- [WORK ITEM]
Set down exactly the lines below between the line holding "Switch to the Flow Variables tab" and the line holding "Given: Click the plus icon on New Event", inclusive; no other line belongs in the answer.

*** Opening DATA ***

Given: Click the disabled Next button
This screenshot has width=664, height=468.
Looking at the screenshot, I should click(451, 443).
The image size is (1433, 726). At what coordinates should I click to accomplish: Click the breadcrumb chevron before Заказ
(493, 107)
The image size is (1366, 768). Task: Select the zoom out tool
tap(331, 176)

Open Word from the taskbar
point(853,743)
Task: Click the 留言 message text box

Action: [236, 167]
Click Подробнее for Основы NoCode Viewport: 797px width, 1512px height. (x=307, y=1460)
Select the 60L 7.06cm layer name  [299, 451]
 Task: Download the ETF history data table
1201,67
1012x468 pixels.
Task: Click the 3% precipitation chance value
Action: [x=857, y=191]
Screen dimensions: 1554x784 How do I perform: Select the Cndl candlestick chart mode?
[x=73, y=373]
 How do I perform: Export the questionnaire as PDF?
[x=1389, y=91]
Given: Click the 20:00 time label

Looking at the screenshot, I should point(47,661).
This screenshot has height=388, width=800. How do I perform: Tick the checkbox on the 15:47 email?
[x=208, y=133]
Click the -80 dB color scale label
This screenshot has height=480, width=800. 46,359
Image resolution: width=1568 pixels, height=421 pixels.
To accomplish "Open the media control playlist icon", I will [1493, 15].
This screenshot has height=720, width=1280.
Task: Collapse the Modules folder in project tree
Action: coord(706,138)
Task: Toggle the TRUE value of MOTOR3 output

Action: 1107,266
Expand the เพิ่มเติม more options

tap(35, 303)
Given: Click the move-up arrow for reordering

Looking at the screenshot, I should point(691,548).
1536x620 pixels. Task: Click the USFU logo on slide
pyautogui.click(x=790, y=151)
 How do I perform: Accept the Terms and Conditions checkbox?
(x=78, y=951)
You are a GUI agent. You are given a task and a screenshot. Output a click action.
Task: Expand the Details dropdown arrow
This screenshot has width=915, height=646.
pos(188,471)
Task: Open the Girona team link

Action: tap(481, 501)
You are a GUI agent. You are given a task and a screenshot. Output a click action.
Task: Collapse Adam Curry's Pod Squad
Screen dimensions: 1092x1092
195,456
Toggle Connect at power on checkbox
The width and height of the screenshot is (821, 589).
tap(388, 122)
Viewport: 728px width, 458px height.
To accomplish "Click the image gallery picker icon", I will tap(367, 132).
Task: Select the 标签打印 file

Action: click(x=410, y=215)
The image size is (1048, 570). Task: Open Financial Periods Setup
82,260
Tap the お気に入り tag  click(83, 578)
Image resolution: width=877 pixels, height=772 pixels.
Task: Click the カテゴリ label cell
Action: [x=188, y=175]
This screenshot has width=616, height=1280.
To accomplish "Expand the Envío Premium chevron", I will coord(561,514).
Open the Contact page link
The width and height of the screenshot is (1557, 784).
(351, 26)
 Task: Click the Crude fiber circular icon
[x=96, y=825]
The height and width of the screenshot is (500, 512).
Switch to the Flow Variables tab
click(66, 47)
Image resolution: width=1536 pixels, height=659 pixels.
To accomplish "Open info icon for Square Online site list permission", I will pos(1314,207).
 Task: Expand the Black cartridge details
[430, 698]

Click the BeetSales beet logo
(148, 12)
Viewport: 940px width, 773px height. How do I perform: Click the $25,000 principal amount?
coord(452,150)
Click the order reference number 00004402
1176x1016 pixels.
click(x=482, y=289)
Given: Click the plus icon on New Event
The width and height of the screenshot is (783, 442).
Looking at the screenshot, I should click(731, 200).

*** Closing DATA ***

- [RESULT]
Switch to the Flow Variables tab
click(66, 47)
Image resolution: width=1536 pixels, height=659 pixels.
To accomplish "Open info icon for Square Online site list permission", I will pos(1314,207).
 Task: Expand the Black cartridge details
[430, 698]

Click the BeetSales beet logo
(148, 12)
Viewport: 940px width, 773px height. How do I perform: Click the $25,000 principal amount?
coord(452,150)
Click the order reference number 00004402
1176x1016 pixels.
click(x=482, y=289)
Given: Click the plus icon on New Event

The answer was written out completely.